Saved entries
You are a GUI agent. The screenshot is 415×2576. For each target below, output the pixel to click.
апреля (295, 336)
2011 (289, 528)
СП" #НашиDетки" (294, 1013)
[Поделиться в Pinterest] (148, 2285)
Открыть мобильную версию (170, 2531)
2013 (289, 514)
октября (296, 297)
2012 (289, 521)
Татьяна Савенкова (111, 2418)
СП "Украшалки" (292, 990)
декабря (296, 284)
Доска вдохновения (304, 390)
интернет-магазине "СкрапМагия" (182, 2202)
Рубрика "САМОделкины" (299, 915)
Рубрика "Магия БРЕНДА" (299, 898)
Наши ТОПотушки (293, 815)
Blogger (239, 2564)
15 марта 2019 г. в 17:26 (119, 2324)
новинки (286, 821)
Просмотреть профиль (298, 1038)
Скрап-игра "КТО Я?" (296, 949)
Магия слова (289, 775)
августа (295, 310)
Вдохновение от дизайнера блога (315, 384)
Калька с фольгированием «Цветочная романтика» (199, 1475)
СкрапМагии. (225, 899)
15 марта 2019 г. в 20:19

Exercise directions: Return all data verbatim.

Reply to the exercise:
You are a GUI agent. The screenshot is 415×2576. For each target below, output the pixel to click.
апреля (295, 336)
2011 (289, 528)
СП" #НашиDетки" (294, 1013)
[Поделиться в Pinterest] (148, 2285)
Открыть мобильную версию (170, 2531)
2013 (289, 514)
октября (296, 297)
2012 (289, 521)
Татьяна Савенкова (111, 2418)
СП "Украшалки" (292, 990)
декабря (296, 284)
Доска вдохновения (304, 390)
интернет-магазине "СкрапМагия" (182, 2202)
Рубрика "САМОделкины" (299, 915)
Рубрика "Магия БРЕНДА" (299, 898)
Наши ТОПотушки (293, 815)
Blogger (239, 2564)
15 марта 2019 г. в 17:26 (119, 2324)
новинки (286, 821)
Просмотреть профиль (298, 1038)
Скрап-игра "КТО Я?" (296, 949)
Магия слова (289, 775)
августа (295, 310)
Вдохновение от дизайнера блога (315, 384)
Калька с фольгированием «Цветочная романтика» (199, 1475)
СкрапМагии. (225, 899)
15 марта 2019 г. в 20:19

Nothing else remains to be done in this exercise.